Em pronunciamento, Bolsonaro abandona o perfil animador de auditório, mas distorce fala do diretor da OMS

 
Isolado politicamente, Jair Bolsonaro vinha insistindo no discurso a favor do fim do isolamento para o novo coronavírus, mas no pronunciamento à nação que fez na noite desta terça-feira (31), em rede nacional de rádio e televisão, o presidente suavizou o palavrório, sem deixar de lado a leviandade, algo que se tornou comum desde sua chegada ao Palácio do Planalto.

Bolsonaro, que pela manhã havia citado trecho da fala do diretor-geral da Organização Mundial da Saúde (OMS), Tedros Adhanon Ghebreyesus, voltou a fazer uso da declaração do dirigente da entidade para embasar sua tese tosca e absurda que defende.

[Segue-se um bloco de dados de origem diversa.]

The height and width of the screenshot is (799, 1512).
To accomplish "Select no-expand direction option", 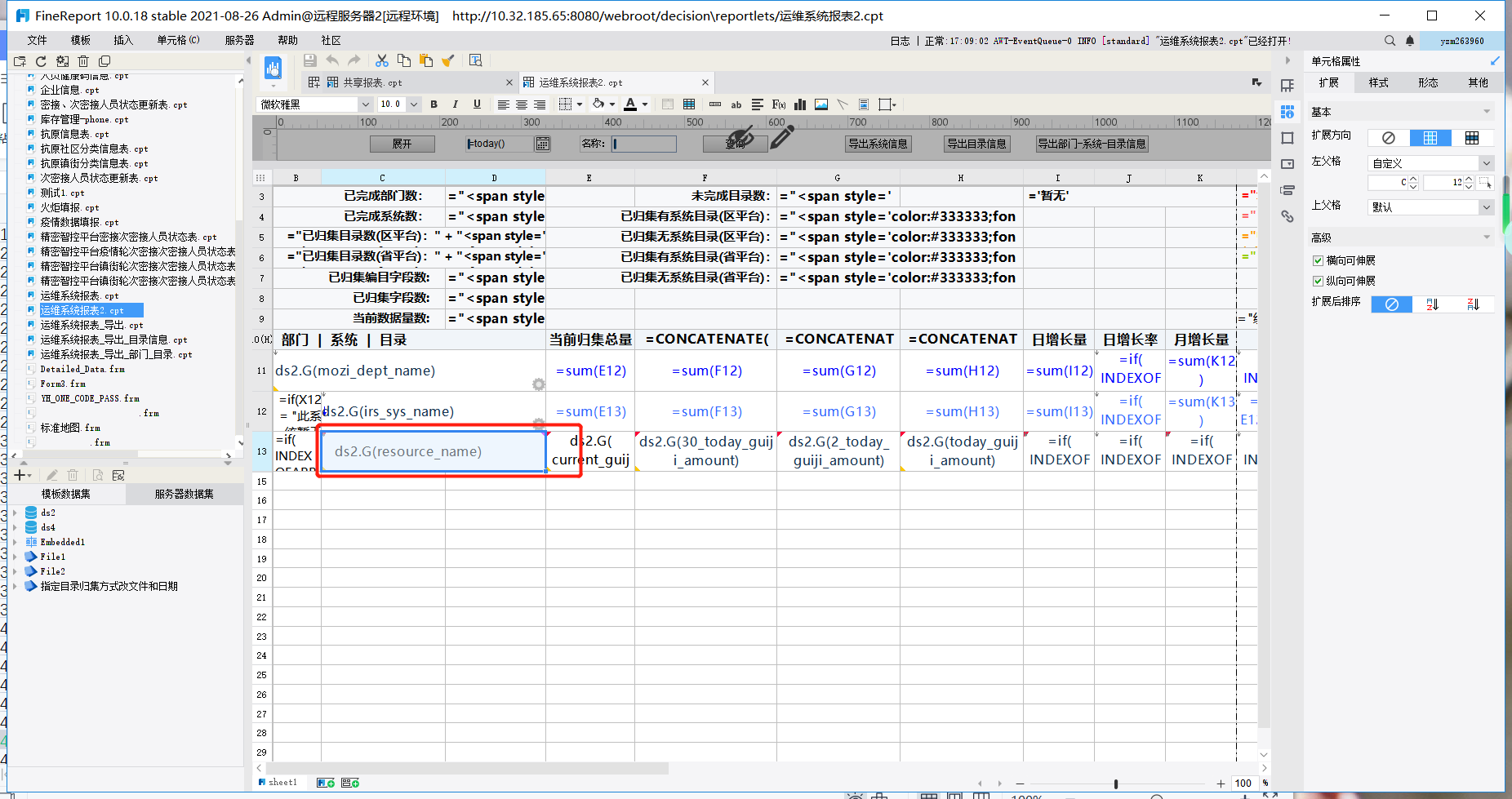I will point(1388,138).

“Temos uma missão: salvar vidas sem deixar para trás os empregos. Por um lado, temos que ter cautela e precaução com todos, principalmente junto aos mais idosos e portadores de doenças pré-existentes. Por outro, temos que combater o desemprego, que cresce rapidamente, em especial entre os mais pobres. Vamos cumprir esta missão. Ao mesmo tempo em que cuidamos da saúde das pessoas”, disse Bolsonaro.

 
Tedros Adhanon, por sua vez, fez declaração contrária à declaração de Bolsonaro “Cada indivíduo é importante, cada indivíduo é afetado pelas nossas ações. Qualquer país pode ter trabalhadores que precisam trabalhar para ter o pão de cada dia. Isso precisa ser levado em conta”, afirmou o diretor da OMS.

O presidente da República voltou a comparar vidas humanas a postos de trabalho, o que revela sua enorme dificuldade de enxergar e aceitar a realidade. “Temos que evitar ao máximo qualquer perda de vidas humanas, ao mesmo tempo devemos evitar a destruição de empregos, que já vem trazendo muito sofrimento para os trabalhadores brasileiros”, afirmou Bolsonaro.

O presidente por certo foi comunicado que se insistir nas críticas ao isolamento social, única arma eficaz para conter o avanço do coronavírus, acabará sozinho e sem ter com quem governar. Aliás, cresce nos bastidores do poder, em Brasília, um movimento para que Jair Bolsonaro renuncie ao cargo. A questão maior está entre atender o desejo de Hamilton Mourão de assumir o posto, o que exigiria levar esse desgoverno até 31 de dezembro, e a vontade de setores políticos e da sociedade de decretar o fim desse circo comandado pelo capitão. Por um caminho ou por outro, a ordem é uma só: Basta!